Not much to add here, extremely excited about this and confident we'll be able to hash out the a version of this that will benefit the Swift project in its entirety, and not just in some parts of it.

I know for certain the don't-lock-step-with-OS is front and center on people's minds here and I'm hopeful we'll find some workable model here.

Looking forward to all the work and discussions in this area!

4 Likes

Great to see this happening. :smiley:

Our focus is on abstractions and the developer experience atop HTTP. We aim to enable developers to build innovative services with HTTP and Swift

common protocol implementations, such as TLS, HTTP/1.1, HTTP/2, HTTP/3, QUIC, and WebSockets, can be shared rather than reimplemented by each framework. A single, well-tested HTTP/3 implementation benefits every client and server that uses it.

Could you talk about which of the specific tech standards that you list will the emphasis be on, eg I see HTTP/3 and QUIC was never supported by NIO? Earlier HTTP versions are pretty outdated at this point and most apps will likely want to use the latest.

Importantly, disabling a protocol or feature should, if possible, remove any required code from the binary.

Will new Swift tooling be needed for this, or just using what is already there better? The Android workgroup has been discussing this lately also, for better code thinning of Android shared libraries that already dropped FoundationInternationalization and ICU and would like to slim down further.

not reinvent the underlying transport mechanisms.

While I understand the emphasis on existing standard protocols, I think there should also be an attempt to enable protocol innovation by app devs, if not attempting some yourself. I doubt HTTP/3, a shift from the old request-response text protocol to a more streamlined session-oriented protocol is really the best transport for most apps.

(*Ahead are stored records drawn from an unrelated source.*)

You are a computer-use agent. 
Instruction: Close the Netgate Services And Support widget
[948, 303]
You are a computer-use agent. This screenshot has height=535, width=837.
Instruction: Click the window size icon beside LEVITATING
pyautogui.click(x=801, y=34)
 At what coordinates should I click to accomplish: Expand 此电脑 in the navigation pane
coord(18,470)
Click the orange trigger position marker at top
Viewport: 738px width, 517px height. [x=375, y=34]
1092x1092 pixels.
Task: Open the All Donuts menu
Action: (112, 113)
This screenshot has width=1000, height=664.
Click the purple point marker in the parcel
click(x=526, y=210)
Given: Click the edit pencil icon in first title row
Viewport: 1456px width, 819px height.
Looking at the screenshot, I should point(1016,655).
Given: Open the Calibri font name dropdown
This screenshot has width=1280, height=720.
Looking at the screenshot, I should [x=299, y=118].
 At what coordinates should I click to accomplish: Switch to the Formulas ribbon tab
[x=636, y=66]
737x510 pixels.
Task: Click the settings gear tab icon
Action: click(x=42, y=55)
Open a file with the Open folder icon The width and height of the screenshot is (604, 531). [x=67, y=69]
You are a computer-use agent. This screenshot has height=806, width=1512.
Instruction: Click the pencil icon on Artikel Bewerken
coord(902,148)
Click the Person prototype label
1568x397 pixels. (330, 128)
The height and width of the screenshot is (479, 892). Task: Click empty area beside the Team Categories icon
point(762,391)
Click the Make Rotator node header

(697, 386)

Further, it would be good to see new possibilities unlocked, eg using DHTs more so that apps can easily share data locally, say in a group chat or a neighborhood app, without having to hit centralized servers all the time.

I remember with the rise of mobile a decade and a half ago, there was a lot of enthusiasm that it would lead to a golden age of app network protocols, as devs experimented much more with optimizing their app networking.

That hope has decidedly failed, but you could certainly help resurrect it or work on some new approaches yourself, in addition to providing these standards.

4 Likes

I agree. While we absolutely need a good networking library or framework, such a framework would be too large to be a part of the language itself. Indy immediately comes to mind.

I do not expect HTTP/1.1 to ever go away. However, HTTP/3 is a critical feature requirement for this effort.

To be determined. If we can make things work better using what we have, we should. If new tooling is required, we’ll advocate for that.

Agreed. NIO already has substantial support for external developers to implement entirely new transports, and we’ll want to continue this tradition.

3 Likes

Taking my ESG hat off for a second and just expressing my personal opinion.

I think this vision document clearly outlines the need for why this is an important area for the project to tackle. Almost any modern application is networked in some way. At the same time, writing networking stacks is inherently complex and lies full of potential future security problems if not implemented correctly. In my opinion, this is a major motivation why this should be part of swiftlang so that we can provide a powerful, cross-platform, extensible, modern, safe, performant (and more) but most importantly official networking stack. It should drastically improve the day one experience of any developer that comes into the ecosystem and wants to execute a simple HTTP request. While empowering advanced users such as the ones that need to write custom protocol stacks in constrained environments.

I also think that the language matured a lot over the past decade and to me personally it feels like a perfect time to take a step back and rethink "Networking in Swift" with today's Swift features. I am incredibly excited to see how we can integrate networking and in general async I/O into Swift Concurrency.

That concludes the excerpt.